CHICAGO (GenomeWeb) – Yesterday, ahead of next week's American Society of Human Genetics annual conference, startup sequencing analysis software developer Parabricks announced that it had won a Phase II Small Business Innovation Research grant from the National Science Foundation. The grant, worth just shy of $750,000, is meant to advance R&D on secondary genomic analysis.
Along with the SBIR grant, Ann Arbor, Michigan-based Parabricks also said this week that it has received $125,000 from the Michigan Emerging Technologies Fund, a network supported by the US Small Business Administration and by public and private interests in the state. Parabricks will apply that money to help commercialize its technology.
Next week at ASHG, the company plans to announce a new software product, but details are being withheld until then.
Phase I of the SBIR grant resulted in Parabricks teaming with DDN Storage to create an integrated graphics processing unit-based software and storage platform to speed up human genome analysis. The partners said that the offering could analyze 1,500 genomes per week, accelerating precision medicine workflows by 100x.
"With that, we started making some parts of our products, including a germline pipeline and a somatic pipeline," said Parabricks CEO and Cofounder Mehrzad Samadi.
In the new phase, Parabricks will build out its software in pursuit of an end-to-end platform for researchers and clinicians alike that the company believes will cut NGS secondary data analysis processing time to less than an hour using the Broad Institute's GATK4 pipeline.
"With Phase II, we are going to do population studies, joint genotyping, and deep learning-based variant calling," Samadi explained.
Samadi said there are two key components to population studies: finding variants in a single sample, then merging those variants in a database to find common patterns among populations.
"For example, if you are studying diabetes, you sequence 1,000 people with diabetes and find their individual variants first and combine these variants to find common variants," he explained.
The Phase II work also will include machine learning and artificial intelligence. "We will try to incorporate a lot of the machine learning and deep learning into [our pipelines]," said the other Parabricks cofounder, Ankit Sethia, who now serves as the company's technical leader.

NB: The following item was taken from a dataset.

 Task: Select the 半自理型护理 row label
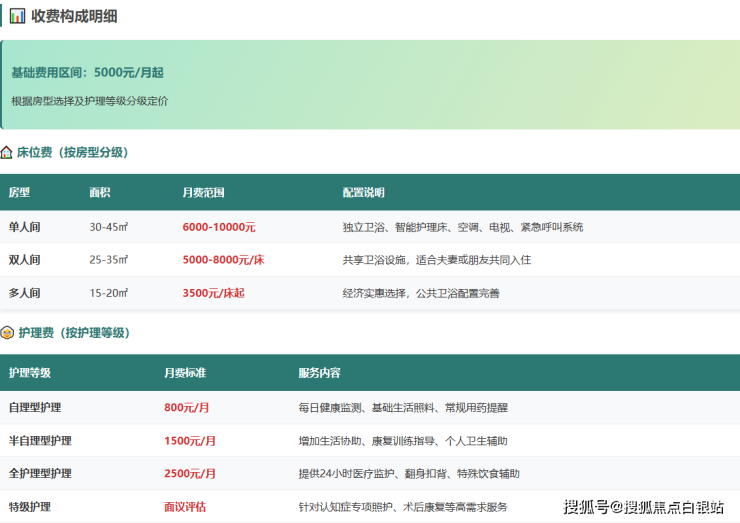[x=40, y=441]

"One of the most exciting things for us going forward is the application of deep learning and AI in genomics," Sethia added. "We are doing the secondary analysis anyway. If we incorporate more of the deep learning and AI part, then we will have a really groundbreaking platform where people can do their computational analysis, can do their deep learning and AI, and can get everything done faster."
The speed comes from GPUs and related hardware supplied by partners including Nvidia, Dell, IBM, and Hewlett Packard Enterprise. With Parabricks' software, a single GPU server can replace 50 to 100 traditional servers, according to Samadi. For big projects like population studies, when they are going after hundreds of thousands of genomes, we can do the same computations with far fewer servers," he said.
The AI also builds upon work done by third parties. Sethia said that Parabricks is adding components to the source code of Google's DeepVariant to adapt that variant caller for GPU use.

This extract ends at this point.